###pdf documents into data###
files<-list.files(pattern="pdf$", full.name=TRUE)
###split data and match the text###
filestextdataframe<-data.frame(Document=files,text = sapply(files, function(x) paste0(pdf_text(x), collapse = " ")))
###select only sentences including privacy"
corpus_privacy_sentences <- corpus(filestextdataframe$text)
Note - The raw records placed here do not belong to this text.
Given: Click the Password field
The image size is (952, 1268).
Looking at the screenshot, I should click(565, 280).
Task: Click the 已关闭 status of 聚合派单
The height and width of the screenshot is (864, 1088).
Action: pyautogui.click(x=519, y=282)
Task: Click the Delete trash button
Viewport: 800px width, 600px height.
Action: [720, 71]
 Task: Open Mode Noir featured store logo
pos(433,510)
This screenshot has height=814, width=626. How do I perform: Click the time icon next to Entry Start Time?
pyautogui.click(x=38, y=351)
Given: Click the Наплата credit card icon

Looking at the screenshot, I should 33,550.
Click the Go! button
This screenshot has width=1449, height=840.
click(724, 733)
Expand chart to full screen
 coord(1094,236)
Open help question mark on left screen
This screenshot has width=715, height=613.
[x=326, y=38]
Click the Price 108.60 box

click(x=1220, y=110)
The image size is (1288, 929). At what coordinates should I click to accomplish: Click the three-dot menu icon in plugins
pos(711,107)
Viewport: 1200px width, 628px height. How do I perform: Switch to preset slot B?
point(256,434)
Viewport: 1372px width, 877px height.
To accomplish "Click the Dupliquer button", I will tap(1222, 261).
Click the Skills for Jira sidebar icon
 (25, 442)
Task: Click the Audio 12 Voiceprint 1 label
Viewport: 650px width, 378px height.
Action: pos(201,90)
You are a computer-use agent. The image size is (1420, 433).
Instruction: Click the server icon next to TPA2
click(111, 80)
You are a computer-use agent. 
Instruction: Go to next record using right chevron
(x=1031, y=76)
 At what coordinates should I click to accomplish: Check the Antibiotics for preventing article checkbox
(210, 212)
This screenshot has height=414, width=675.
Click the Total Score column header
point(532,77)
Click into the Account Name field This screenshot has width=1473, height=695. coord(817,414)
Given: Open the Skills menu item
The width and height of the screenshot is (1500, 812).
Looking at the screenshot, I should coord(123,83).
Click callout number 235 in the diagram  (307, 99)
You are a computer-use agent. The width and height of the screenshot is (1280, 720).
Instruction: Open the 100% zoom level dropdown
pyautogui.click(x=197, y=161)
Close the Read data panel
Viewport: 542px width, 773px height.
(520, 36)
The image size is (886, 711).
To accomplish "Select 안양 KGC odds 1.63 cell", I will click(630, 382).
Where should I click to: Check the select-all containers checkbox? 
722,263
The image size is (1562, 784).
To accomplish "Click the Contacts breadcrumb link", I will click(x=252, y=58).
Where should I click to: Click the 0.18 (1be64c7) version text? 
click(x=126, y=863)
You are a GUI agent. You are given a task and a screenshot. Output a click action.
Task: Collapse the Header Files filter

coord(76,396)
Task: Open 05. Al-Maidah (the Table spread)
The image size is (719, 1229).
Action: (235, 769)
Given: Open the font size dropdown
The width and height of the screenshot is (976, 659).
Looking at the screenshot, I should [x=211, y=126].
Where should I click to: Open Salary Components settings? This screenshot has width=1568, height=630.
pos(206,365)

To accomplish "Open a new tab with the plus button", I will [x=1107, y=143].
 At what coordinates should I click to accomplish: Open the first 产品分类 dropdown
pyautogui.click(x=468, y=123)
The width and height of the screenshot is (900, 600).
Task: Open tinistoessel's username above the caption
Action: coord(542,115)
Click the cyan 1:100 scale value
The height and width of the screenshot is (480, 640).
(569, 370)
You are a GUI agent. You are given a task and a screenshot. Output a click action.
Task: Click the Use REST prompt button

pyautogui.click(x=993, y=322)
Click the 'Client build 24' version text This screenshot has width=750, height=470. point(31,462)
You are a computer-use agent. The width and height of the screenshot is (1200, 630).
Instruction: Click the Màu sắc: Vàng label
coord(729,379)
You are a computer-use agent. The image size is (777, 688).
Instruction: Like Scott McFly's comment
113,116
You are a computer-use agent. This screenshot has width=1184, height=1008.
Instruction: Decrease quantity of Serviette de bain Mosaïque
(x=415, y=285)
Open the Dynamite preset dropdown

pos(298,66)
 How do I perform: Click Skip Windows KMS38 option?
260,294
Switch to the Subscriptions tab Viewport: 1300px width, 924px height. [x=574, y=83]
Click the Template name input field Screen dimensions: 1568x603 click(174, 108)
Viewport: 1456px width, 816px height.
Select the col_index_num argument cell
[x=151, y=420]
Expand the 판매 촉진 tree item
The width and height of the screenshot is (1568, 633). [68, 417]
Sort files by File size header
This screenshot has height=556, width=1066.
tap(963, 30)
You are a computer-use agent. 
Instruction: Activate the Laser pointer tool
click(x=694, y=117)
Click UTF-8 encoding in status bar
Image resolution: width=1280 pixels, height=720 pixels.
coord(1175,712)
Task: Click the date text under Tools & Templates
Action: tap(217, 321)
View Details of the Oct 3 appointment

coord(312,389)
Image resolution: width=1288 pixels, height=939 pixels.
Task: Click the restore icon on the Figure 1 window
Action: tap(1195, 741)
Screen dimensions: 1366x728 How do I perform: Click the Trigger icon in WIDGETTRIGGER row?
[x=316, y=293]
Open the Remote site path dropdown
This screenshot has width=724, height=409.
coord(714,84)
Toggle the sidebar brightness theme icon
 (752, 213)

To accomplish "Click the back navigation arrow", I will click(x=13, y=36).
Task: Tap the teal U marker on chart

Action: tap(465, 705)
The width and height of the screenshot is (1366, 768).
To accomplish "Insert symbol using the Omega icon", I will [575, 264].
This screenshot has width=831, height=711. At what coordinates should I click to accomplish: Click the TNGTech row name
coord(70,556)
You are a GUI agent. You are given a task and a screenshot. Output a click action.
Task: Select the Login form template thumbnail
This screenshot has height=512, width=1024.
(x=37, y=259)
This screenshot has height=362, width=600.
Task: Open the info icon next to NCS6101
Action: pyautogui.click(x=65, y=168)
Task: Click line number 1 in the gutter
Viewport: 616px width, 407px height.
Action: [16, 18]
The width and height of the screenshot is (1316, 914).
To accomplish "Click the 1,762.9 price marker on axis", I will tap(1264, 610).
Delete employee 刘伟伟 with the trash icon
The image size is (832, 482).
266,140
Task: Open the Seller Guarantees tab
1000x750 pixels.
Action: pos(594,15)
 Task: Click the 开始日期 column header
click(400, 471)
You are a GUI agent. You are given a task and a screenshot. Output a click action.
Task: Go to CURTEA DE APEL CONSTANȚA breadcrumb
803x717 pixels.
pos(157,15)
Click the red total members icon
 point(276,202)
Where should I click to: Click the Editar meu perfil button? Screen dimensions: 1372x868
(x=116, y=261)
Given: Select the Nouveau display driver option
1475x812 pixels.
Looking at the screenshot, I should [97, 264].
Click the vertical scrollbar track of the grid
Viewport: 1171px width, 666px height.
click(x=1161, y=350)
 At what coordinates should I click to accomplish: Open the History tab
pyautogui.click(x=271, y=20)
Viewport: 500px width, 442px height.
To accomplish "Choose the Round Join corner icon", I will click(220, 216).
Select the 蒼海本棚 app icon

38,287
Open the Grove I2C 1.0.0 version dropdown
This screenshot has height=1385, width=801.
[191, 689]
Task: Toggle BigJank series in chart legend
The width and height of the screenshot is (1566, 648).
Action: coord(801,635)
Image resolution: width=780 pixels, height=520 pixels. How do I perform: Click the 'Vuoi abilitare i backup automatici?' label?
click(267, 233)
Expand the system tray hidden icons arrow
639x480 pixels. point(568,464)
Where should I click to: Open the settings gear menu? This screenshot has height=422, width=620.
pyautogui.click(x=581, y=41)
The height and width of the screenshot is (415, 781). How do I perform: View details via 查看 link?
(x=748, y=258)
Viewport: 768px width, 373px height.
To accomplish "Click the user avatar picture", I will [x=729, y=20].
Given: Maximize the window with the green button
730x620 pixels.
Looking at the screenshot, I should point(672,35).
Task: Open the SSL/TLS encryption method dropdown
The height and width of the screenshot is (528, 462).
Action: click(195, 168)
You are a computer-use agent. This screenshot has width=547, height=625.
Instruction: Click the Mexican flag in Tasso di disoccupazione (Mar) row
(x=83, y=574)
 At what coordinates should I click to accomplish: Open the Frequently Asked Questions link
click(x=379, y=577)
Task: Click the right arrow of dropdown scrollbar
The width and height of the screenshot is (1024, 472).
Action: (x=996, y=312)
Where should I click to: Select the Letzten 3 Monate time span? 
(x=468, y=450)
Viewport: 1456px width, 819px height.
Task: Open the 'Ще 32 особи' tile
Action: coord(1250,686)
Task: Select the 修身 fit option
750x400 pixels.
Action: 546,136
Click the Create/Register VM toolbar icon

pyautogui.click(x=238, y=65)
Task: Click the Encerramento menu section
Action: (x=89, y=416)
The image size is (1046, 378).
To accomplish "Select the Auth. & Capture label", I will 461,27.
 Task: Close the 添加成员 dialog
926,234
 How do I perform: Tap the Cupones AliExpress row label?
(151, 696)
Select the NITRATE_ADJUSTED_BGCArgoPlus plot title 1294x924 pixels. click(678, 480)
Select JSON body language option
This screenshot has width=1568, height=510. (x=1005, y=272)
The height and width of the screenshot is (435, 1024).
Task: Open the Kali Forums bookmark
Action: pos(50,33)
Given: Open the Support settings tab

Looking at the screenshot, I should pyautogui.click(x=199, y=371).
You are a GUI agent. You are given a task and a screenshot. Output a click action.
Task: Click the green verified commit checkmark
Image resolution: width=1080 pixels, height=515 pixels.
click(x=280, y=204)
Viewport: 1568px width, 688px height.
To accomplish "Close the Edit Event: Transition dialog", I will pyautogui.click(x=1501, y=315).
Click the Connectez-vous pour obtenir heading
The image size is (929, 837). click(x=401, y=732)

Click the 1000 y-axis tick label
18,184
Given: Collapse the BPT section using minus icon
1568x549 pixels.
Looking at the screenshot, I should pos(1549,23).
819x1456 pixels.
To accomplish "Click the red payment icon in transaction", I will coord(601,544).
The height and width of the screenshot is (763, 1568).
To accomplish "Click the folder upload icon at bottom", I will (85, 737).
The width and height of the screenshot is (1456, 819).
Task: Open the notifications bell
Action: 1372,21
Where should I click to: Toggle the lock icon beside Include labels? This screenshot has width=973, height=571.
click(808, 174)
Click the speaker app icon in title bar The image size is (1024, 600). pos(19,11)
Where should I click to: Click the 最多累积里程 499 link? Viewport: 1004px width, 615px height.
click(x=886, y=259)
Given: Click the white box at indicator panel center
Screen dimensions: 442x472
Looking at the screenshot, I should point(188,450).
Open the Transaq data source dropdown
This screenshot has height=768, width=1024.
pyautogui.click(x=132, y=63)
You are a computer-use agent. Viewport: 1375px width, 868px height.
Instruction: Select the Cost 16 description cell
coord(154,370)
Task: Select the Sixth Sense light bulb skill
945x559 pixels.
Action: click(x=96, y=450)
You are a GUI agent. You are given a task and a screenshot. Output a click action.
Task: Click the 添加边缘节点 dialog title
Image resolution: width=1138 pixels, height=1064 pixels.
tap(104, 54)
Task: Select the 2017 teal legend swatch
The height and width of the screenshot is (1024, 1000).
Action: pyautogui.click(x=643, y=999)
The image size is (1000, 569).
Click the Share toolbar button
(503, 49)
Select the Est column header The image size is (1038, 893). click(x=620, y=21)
tok_privacy_sentences <- tokens_select(tokens(corpus_privacy_sentences, what = "sentence"), pattern = "privacy", valuetype = "regex", selection = "keep")
###finished data,frame###
Table<-data.frame(Company= str_extract(filestextdataframe$Document, "3M|Abbott|AbbVie|Accenture|Adobe|ADP|AdvancedMicroDevices|alphabet|Altria|amazon|AmericanExpress|Amgen|Anthem|apple|AppliedMaterials|AT&T|BerkshireHathaway|BlackRock|Boeing|Booking|Bristol-MyersSquibb|Broadcom|Caterpillar|CharlesSchwab|Charter|Chevron|Cigna|Cisco|Citi|CocaCola|Comcast|Costco|CrownCastle|CVSHealth|Danaher|Deere|DukeEnergy|EliLilly|Exxon|facebook|Fidelity|GeneralElectric|GileadSciences|HomeDepot|Honeywell|Intel|Intuit|IntuitiveSurgical|Johnson&Johnson|JP|Lam|Linde|LockheedMartin|Lowe's|Mastercard|McDonalds|Medtronic|Merck|MicronTechnology|Mondelez|MorganStanley|Netflix|Nexteraenergy|Nike|NVIDIA|OracleCorporation|P&G|PayPal|PepsiCo|Pfizer|PhilipMoris|Prologis|Qualcomm|Raytheon|S&P|Salesforce|Servicenow|Starbucks|Stryker|T-Mobile|Target|Tesla|TexasInstruments|Thermo_Fisher_Scientific|TJX|UnionPacificCoporation|UnitedHealthGroup|UPS|Verizon|Visa|Walmart|WaltDisney|WellsFargo"),
Report=str_extract(filestextdataframe$Document, "annual|transcript|quarterly"),
Quartal=str_extract(filestextdataframe$Document, "annual|q1|q2|q3|q4"),
Date=str_extract(filestextdataframe$Document, "2015|2016|2017|2018|2019|2020|2021"),
Text=sapply(files, function(x) paste0(pdf_text(x), collapse = " ")),
privacy=sapply(tok_privacy_sentences, function(x) paste(as.character(x), collapse = " ")),
sector= ) ###new coloumn with matching sectors
####sector table###
sector_data<-list(
industrials=c("3M","Boeing","Caterpillar","Deere","GeneralElectric","Honeywell","LockheedMartin","Raytheon","UnionPacificCoporation","UPS"),
health_care=c("Abbott","AbbVie","Amgen","Anthem","Bristol","Cigna","CVSHealth","Danaher","EliLilly","GileadSciences","IntuitiveSurgical","Johnson&Johnson","MedTronic","Merck","Pfizer","Stryker","Thermo_Fischer_Scientific","UnitedHealthGroup"),
cummunication_services=c("Alphabet","AT&T","Charter","Comcast","Facebook","Netflix","T-Mobile","Verizon","WaltDisney"),
information_technology=c("Accenture","Adobe","Adobe","AdvancedMicroDevices","Apple","AppliedMaterials","Broadcom","Cisco","Fidelity","Intel","Intuit","Lam","Mastercard","MicronTechnology","NVIDIA","OracleCorporation","PayPal","Qualcomm","Salesforce","Servicenow","TexasInstruments","Visa"),
consumer_discretionary=c("Amazon","Booking","HomeDepot","Lowes","McDonalds","Nike","Starbucks","Target","Tesla","TJX"),
utilities=c("DukeEnergy","Nexteraenergy"),
financials=c("AmericanExpress","BerkshireHathaway","BlackRock","CharlesSchwab","Citi","JP","MorganStanley","S&P","WellsFargo"),
materials=c("Linde"),
real_estate=c("CrownCastle","Prologis"),
consumer_staples=c("Altria","CocaCola","Costco","Mondelez","P&G","PepsiCo","PhilipMoris","Walmart"),
energy=c("Chevron","Exxon"))
thats the code I got so far, sorry it´s a bit messy, don´t know how to post it properly tbh.